* [Exercise input]
※ ※ ※

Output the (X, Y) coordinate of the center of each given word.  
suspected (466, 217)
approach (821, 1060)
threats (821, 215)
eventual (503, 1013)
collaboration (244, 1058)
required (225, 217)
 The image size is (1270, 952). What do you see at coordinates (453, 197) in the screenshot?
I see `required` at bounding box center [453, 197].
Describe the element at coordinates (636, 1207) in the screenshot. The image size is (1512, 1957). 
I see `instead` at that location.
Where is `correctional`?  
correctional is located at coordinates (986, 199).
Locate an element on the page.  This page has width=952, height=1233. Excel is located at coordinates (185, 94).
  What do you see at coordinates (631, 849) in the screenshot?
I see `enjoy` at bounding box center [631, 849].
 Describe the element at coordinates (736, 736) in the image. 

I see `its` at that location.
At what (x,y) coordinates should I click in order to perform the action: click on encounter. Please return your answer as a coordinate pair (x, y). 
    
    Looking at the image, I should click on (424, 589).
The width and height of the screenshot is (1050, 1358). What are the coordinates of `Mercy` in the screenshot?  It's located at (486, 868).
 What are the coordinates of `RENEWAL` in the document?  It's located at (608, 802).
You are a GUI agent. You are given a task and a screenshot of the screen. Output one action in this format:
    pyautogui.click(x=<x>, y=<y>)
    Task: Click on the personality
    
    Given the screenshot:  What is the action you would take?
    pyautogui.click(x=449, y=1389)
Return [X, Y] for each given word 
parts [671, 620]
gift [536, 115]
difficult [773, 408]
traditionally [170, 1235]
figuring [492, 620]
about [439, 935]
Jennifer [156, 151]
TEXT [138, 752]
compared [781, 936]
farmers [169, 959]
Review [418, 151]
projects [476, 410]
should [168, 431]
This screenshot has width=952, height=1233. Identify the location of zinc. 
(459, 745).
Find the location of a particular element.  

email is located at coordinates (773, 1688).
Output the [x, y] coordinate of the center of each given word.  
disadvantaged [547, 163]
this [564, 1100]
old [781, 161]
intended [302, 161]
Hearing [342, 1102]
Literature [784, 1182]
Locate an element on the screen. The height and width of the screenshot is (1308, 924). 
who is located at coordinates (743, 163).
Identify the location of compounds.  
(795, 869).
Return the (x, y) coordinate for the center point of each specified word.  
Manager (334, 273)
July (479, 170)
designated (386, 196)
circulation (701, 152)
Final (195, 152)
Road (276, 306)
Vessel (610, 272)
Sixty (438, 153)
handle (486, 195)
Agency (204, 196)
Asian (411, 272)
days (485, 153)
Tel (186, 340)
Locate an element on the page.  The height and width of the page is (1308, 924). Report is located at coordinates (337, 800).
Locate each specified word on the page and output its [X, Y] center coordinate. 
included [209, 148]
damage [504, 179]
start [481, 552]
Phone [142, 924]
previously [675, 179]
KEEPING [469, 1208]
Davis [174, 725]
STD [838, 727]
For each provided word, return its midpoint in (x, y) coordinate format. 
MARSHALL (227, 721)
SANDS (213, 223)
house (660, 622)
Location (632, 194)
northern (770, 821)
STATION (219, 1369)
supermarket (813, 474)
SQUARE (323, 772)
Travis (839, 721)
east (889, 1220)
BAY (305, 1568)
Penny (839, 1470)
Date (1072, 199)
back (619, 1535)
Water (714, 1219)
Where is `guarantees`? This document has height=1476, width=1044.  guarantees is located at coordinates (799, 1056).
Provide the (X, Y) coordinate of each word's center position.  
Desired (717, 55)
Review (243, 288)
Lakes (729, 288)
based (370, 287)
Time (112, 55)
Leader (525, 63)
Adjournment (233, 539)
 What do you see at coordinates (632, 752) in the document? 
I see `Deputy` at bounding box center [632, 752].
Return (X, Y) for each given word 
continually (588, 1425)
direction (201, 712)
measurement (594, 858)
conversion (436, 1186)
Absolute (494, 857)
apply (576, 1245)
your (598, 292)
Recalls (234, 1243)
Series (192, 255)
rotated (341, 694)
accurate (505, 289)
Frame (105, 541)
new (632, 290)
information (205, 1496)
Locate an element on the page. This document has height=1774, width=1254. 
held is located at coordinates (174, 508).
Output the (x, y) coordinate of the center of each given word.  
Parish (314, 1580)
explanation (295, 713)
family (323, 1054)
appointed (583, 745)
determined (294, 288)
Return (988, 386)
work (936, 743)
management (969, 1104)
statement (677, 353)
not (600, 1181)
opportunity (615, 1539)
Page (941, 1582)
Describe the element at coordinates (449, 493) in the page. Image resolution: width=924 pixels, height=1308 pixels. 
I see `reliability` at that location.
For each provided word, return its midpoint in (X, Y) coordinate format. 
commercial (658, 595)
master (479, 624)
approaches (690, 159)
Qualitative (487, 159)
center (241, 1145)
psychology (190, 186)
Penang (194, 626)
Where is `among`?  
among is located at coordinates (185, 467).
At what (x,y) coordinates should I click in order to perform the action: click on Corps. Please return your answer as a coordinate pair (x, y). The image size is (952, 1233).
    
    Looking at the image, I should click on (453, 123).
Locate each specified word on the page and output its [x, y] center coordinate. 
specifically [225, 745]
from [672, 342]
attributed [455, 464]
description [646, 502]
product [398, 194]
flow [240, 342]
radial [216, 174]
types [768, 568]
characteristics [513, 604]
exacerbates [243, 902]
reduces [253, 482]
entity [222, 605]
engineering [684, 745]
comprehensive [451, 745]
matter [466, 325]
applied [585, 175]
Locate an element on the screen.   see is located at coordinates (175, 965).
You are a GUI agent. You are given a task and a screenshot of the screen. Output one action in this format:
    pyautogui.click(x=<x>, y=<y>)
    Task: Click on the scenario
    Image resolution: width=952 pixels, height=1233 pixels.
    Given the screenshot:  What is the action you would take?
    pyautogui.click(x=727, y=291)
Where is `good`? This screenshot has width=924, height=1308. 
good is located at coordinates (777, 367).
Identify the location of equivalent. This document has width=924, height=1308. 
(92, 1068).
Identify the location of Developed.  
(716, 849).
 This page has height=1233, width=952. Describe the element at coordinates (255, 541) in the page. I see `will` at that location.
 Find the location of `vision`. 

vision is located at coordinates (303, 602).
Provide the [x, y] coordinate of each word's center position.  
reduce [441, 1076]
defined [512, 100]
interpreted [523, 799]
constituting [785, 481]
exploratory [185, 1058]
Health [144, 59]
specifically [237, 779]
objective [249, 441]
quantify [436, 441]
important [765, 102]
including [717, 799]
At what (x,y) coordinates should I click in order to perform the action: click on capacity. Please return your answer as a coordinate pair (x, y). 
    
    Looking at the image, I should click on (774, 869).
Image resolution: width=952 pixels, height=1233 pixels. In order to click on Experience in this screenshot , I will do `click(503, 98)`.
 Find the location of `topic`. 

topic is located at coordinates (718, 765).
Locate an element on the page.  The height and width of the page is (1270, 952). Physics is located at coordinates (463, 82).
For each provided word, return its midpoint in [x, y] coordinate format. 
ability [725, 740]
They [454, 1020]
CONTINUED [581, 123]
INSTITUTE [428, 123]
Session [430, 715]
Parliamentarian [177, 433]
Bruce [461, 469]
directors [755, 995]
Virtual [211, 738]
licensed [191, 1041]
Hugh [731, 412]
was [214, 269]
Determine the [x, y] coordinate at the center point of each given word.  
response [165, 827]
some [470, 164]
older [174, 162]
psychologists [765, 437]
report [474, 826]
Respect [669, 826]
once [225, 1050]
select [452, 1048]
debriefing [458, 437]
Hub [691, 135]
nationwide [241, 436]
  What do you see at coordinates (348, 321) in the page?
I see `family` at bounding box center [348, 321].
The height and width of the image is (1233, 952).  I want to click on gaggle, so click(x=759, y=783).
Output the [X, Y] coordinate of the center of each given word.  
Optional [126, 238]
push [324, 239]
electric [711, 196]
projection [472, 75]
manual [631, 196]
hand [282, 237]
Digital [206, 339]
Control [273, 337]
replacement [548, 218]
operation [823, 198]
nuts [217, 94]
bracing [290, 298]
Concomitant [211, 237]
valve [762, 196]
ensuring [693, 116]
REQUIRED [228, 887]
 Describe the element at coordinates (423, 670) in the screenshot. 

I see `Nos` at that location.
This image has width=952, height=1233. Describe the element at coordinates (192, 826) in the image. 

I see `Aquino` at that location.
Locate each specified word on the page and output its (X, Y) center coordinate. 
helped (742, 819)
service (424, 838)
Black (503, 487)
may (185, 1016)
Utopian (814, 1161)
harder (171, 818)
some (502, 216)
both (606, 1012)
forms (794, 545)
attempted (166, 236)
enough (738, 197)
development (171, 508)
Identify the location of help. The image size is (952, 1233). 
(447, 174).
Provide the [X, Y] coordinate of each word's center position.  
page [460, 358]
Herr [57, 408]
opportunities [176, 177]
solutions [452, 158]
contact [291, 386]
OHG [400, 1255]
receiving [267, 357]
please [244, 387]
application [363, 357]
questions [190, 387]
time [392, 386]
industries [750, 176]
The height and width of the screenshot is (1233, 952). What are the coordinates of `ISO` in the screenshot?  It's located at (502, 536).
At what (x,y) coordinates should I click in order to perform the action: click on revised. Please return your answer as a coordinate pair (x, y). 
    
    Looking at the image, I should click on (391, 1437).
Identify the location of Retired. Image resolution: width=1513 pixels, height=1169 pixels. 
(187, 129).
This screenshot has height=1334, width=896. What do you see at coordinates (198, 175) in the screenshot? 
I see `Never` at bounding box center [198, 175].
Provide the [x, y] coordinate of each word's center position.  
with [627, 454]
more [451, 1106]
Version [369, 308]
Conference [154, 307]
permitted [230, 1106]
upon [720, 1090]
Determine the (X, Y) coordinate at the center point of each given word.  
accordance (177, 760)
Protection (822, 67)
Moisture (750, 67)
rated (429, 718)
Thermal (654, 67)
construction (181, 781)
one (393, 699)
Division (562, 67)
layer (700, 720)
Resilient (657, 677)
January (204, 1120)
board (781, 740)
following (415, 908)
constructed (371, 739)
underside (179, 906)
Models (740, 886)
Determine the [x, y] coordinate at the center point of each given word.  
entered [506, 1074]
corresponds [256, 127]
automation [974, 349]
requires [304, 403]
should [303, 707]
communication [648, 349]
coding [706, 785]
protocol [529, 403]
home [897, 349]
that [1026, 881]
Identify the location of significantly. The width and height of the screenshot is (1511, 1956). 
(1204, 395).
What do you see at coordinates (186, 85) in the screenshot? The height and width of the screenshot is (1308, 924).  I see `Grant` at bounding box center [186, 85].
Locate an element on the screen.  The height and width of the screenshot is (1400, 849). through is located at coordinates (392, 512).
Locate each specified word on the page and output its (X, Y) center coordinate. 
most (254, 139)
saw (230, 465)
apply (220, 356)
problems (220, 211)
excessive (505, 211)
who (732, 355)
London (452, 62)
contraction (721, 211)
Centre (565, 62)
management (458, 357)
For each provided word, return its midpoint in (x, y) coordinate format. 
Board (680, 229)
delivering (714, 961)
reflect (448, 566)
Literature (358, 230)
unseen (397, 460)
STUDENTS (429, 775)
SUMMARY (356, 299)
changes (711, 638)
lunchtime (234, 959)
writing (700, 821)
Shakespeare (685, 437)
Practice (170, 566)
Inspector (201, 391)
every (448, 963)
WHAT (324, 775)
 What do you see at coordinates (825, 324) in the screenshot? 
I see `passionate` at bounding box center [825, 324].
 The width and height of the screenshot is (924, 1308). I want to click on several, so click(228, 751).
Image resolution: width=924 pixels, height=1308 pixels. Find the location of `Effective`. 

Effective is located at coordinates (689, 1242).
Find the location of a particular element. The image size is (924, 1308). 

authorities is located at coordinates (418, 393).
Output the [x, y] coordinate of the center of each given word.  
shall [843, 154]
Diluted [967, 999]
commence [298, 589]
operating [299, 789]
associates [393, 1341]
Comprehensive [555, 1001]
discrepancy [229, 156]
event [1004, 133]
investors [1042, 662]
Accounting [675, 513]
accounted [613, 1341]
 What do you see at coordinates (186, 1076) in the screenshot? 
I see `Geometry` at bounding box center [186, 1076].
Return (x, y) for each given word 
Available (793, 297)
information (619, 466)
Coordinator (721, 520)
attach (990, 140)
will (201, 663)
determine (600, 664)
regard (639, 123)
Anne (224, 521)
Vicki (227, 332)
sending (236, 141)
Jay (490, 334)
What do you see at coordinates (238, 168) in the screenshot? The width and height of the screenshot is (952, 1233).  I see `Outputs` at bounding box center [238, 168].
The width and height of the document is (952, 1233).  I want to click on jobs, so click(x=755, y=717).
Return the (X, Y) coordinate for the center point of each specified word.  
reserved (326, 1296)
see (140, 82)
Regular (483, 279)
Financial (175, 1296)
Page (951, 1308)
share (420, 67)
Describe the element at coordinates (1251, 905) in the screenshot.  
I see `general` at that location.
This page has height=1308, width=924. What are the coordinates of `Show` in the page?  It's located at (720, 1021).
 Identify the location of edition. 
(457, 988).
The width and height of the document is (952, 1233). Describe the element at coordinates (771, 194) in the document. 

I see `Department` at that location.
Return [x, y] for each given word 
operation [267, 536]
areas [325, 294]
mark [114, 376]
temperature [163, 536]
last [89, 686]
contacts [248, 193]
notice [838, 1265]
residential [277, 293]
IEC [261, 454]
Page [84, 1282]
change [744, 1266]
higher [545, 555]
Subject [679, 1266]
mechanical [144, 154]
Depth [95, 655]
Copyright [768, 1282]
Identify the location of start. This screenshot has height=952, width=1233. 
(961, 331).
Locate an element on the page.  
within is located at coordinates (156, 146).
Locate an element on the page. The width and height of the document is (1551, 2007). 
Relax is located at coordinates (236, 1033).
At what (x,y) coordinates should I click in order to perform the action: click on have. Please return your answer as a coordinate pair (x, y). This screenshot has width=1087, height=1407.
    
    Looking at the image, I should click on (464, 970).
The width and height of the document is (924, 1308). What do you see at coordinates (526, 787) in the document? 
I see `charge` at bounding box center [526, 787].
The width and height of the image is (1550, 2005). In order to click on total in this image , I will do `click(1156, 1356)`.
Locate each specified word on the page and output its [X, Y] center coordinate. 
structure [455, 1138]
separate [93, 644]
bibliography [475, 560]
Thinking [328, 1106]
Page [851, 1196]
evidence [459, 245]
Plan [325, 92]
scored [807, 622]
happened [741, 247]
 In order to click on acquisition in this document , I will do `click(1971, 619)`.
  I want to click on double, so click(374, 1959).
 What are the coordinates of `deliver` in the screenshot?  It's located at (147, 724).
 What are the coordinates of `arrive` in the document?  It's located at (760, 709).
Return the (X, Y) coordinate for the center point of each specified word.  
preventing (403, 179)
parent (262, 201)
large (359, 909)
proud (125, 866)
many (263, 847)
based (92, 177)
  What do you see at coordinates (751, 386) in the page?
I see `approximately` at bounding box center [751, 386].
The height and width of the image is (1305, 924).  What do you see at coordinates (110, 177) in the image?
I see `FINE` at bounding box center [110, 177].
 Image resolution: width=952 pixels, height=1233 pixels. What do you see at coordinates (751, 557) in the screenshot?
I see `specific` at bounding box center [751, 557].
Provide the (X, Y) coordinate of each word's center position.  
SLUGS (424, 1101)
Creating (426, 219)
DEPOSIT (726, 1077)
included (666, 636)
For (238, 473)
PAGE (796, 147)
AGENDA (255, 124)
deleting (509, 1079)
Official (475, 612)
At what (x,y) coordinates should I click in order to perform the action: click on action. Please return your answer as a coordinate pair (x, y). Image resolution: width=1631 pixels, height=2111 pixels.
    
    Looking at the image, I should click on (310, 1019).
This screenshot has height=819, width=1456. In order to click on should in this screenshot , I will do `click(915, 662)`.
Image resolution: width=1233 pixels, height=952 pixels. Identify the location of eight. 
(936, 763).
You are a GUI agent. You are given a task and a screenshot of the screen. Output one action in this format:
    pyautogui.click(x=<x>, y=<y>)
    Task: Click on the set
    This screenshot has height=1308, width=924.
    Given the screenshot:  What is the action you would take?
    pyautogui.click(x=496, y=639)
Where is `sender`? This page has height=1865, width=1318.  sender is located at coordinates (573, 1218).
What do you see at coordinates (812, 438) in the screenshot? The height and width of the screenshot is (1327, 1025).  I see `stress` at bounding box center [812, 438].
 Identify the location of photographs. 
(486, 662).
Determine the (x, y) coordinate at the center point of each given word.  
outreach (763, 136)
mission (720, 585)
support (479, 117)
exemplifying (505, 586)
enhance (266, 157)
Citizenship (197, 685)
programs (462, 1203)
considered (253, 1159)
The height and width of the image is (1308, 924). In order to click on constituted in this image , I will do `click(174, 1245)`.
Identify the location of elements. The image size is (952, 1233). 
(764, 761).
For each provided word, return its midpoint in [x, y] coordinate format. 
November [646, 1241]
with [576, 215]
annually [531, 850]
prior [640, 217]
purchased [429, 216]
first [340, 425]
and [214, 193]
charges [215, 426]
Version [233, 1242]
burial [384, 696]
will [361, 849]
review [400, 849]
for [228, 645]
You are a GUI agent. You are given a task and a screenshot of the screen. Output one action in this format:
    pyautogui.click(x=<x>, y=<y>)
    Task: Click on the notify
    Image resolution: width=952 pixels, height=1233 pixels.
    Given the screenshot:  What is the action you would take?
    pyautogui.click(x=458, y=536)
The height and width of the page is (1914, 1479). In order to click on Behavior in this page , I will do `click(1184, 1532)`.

※ ※ ※

* [Work to do]
Rewrite the lines of the listing from the line containing "Hearing [342, 1102]" through the line containing "information (205, 1496)", inclusive, with "midpoint" replaced by "center point" and everything else left unchanged.

* [Task solution]
Hearing [342, 1102]
Literature [784, 1182]
Locate an element on the screen. The height and width of the screenshot is (1308, 924). 
who is located at coordinates (743, 163).
Identify the location of compounds.  
(795, 869).
Return the (x, y) coordinate for the center point of each specified word.  
Manager (334, 273)
July (479, 170)
designated (386, 196)
circulation (701, 152)
Final (195, 152)
Road (276, 306)
Vessel (610, 272)
Sixty (438, 153)
handle (486, 195)
Agency (204, 196)
Asian (411, 272)
days (485, 153)
Tel (186, 340)
Locate an element on the page.  The height and width of the page is (1308, 924). Report is located at coordinates (337, 800).
Locate each specified word on the page and output its [X, Y] center coordinate. 
included [209, 148]
damage [504, 179]
start [481, 552]
Phone [142, 924]
previously [675, 179]
KEEPING [469, 1208]
Davis [174, 725]
STD [838, 727]
For each provided word, return its center point in (x, y) coordinate format. 
MARSHALL (227, 721)
SANDS (213, 223)
house (660, 622)
Location (632, 194)
northern (770, 821)
STATION (219, 1369)
supermarket (813, 474)
SQUARE (323, 772)
Travis (839, 721)
east (889, 1220)
BAY (305, 1568)
Penny (839, 1470)
Date (1072, 199)
back (619, 1535)
Water (714, 1219)
Where is `guarantees`? This document has height=1476, width=1044.  guarantees is located at coordinates (799, 1056).
Provide the (X, Y) coordinate of each word's center position.  
Desired (717, 55)
Review (243, 288)
Lakes (729, 288)
based (370, 287)
Time (112, 55)
Leader (525, 63)
Adjournment (233, 539)
 What do you see at coordinates (632, 752) in the document? 
I see `Deputy` at bounding box center [632, 752].
Return (X, Y) for each given word 
continually (588, 1425)
direction (201, 712)
measurement (594, 858)
conversion (436, 1186)
Absolute (494, 857)
apply (576, 1245)
your (598, 292)
Recalls (234, 1243)
Series (192, 255)
rotated (341, 694)
accurate (505, 289)
Frame (105, 541)
new (632, 290)
information (205, 1496)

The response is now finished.